Sensitivity increase of 3D printed, self-sensing, carbon fibers structures with conductive filament matrix
Abstract
The excellent structural and piezoresistive properties of continuous carbon fiber make it suitable for both structural and sensing applications. This work studies the use of 3D printed, continuous carbon fiber reinforced beams as self-sensing structures. It is demonstrated how the sensitivity of these carbon fiber strain gauges can be increased irreversibly by means of a pretreatment by 'breaking-in' the sensors with a large compressive bending load. The increase in the gauge factor is attributed to local progressive fiber failure, due to the combination of the thermal residual stress from the printing process and external loading. The coextrusion of conductive filament around the carbon fibers is demonstrated as a means of improving the reliability, noise and electrical connection of the sensors.
Summary
This paper demonstrates a novel approach to creating functional composite structures with consumer-accessible 3D printing technology.

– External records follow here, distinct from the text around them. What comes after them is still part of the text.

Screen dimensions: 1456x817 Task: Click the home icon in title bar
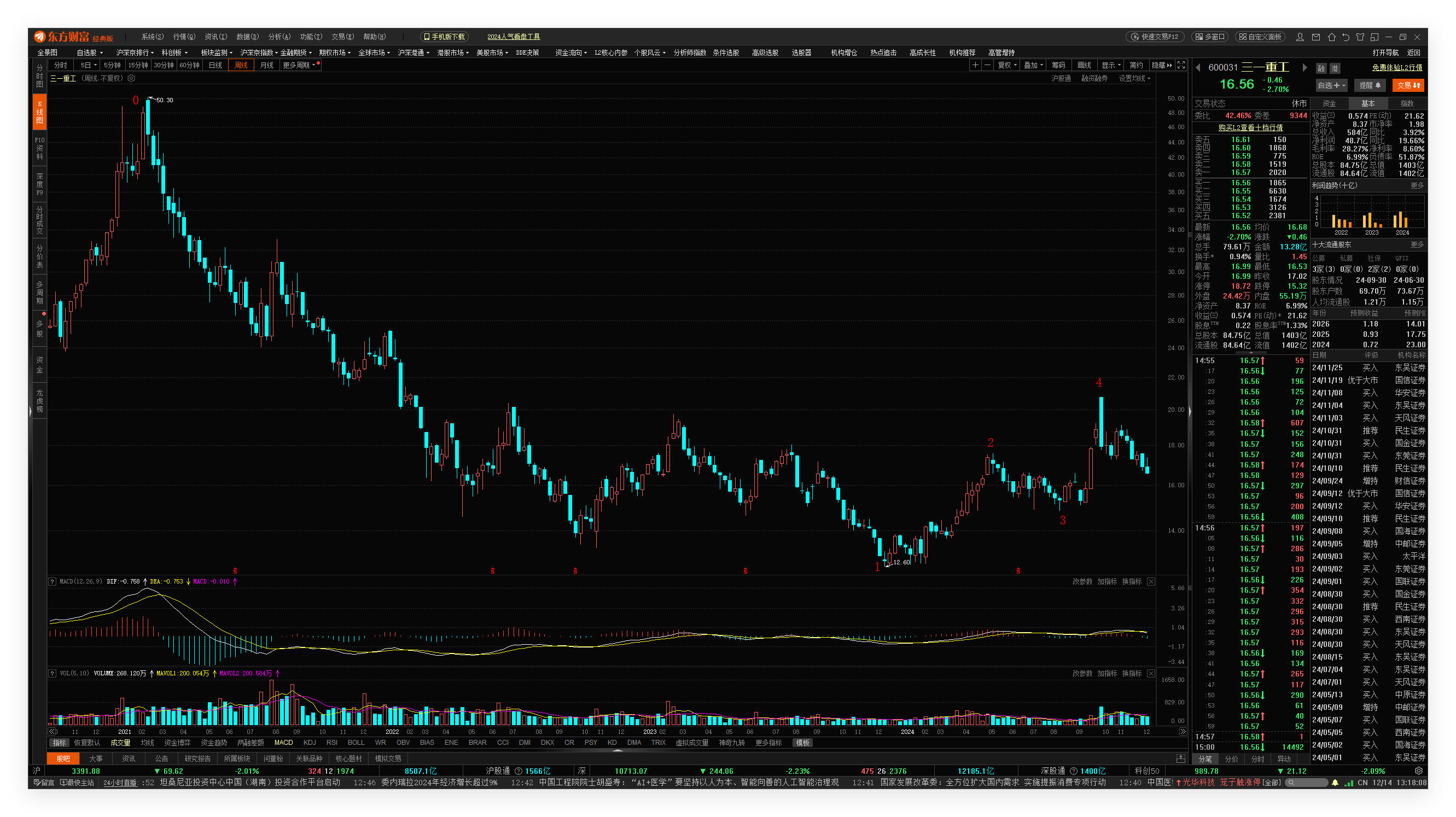click(1332, 37)
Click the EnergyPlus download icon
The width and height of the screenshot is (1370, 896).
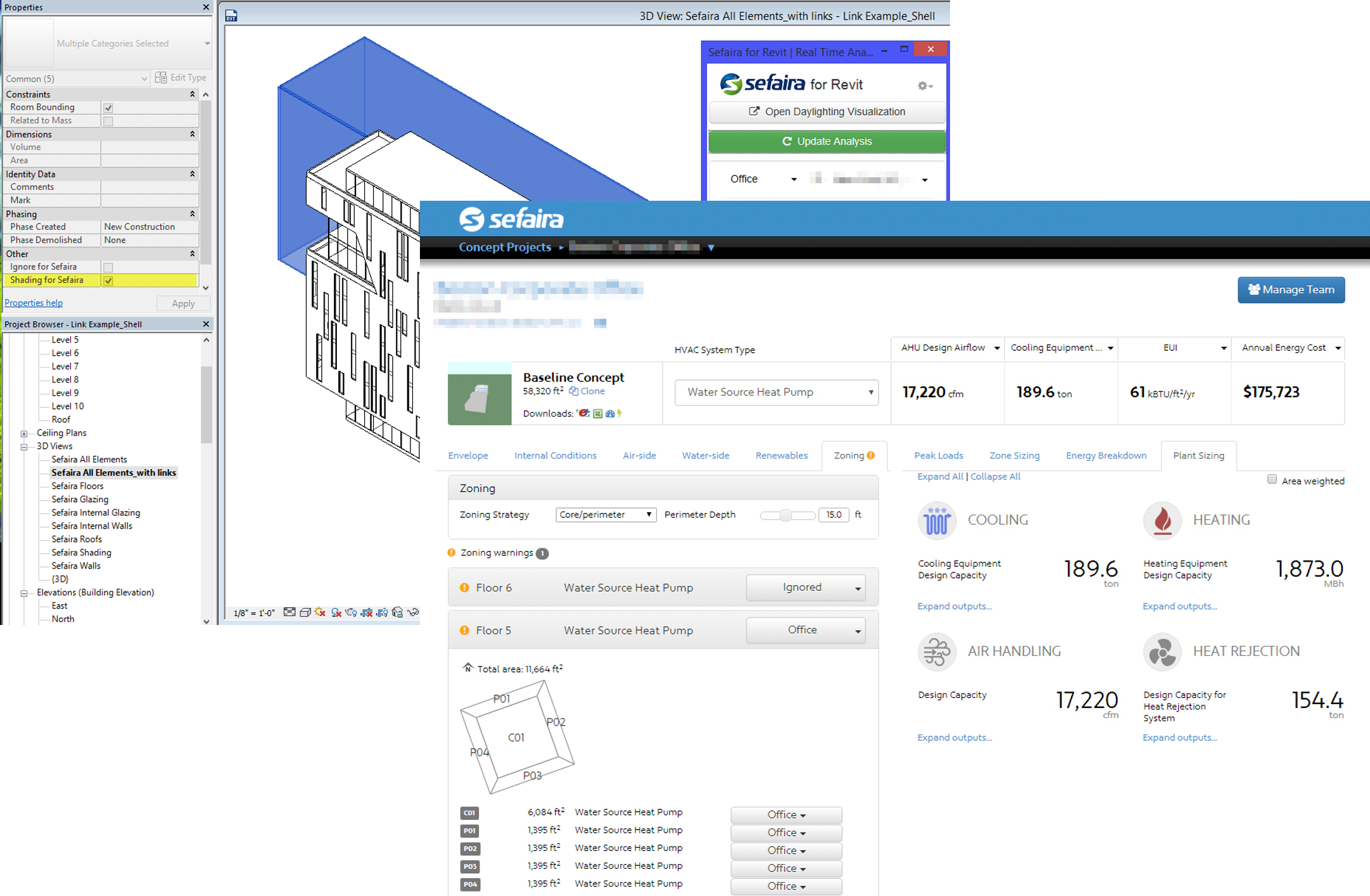(583, 413)
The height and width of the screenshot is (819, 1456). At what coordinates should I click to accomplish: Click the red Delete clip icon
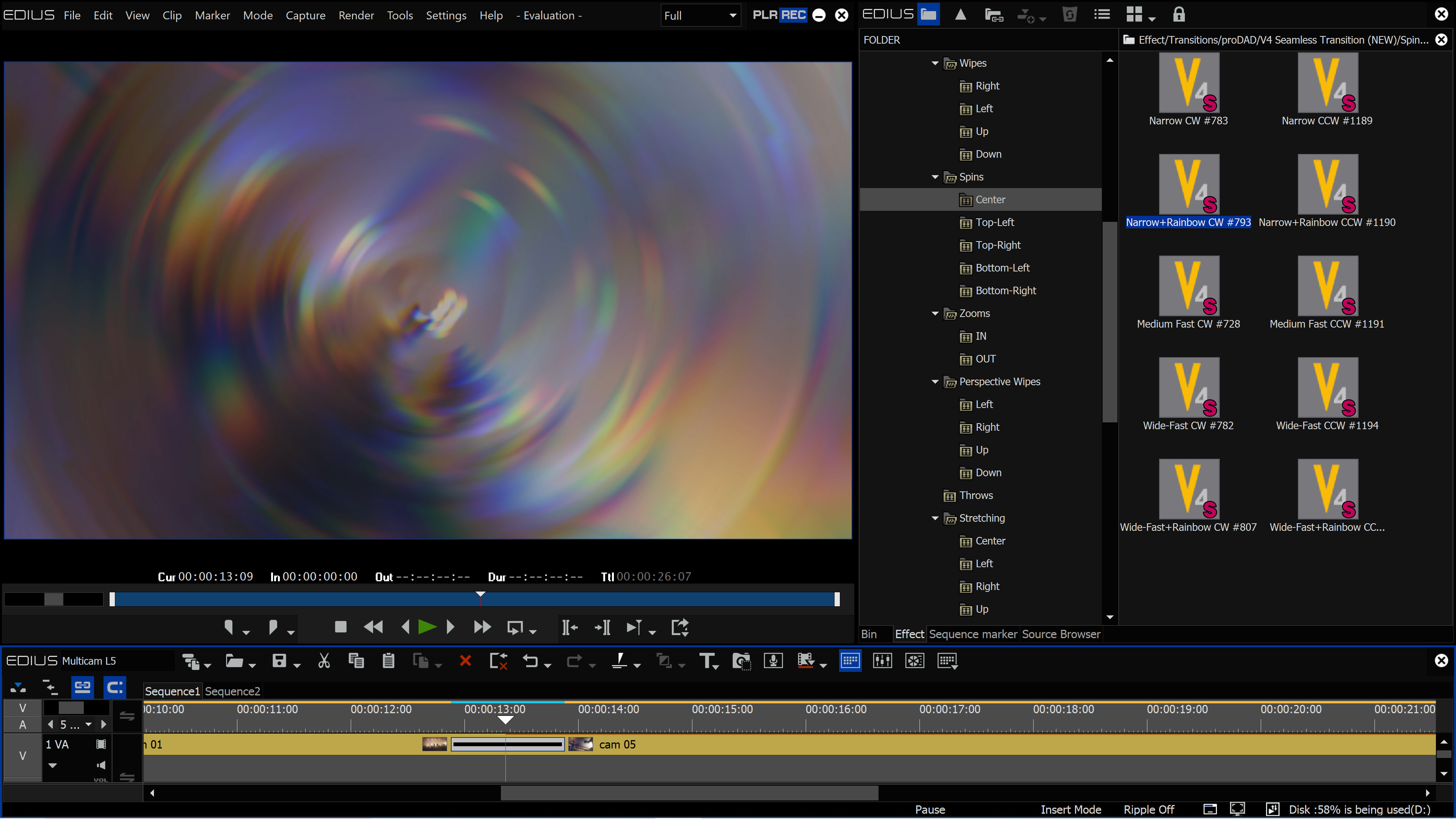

Key findings:
- Dual-Material Printing: Combines continuous carbon fiber with conductive filament through coextrusion
- Self-Sensing Capability: Carbon fiber’s piezoresistive properties enable the printed structure to act as its own strain gauge
- Sensitivity Enhancement: A “breaking-in” process (applying large compressive bending loads) irreversibly increases the gauge factor
- Mechanism: Thermal residual stresses from printing combine with external loading to cause local fiber micro-failures, which enhance sensitivity
- Practical Benefits: Coextruding conductive filament around carbon fibers improves:
- Electrical connection reliability
- Reduced noise in measurements
- Better overall sensor performance
This is particularly relevant for makers interested in creating smart structures - parts that can sense their own deformation, which could be useful for robotics, prosthetics, or structural health monitoring applications.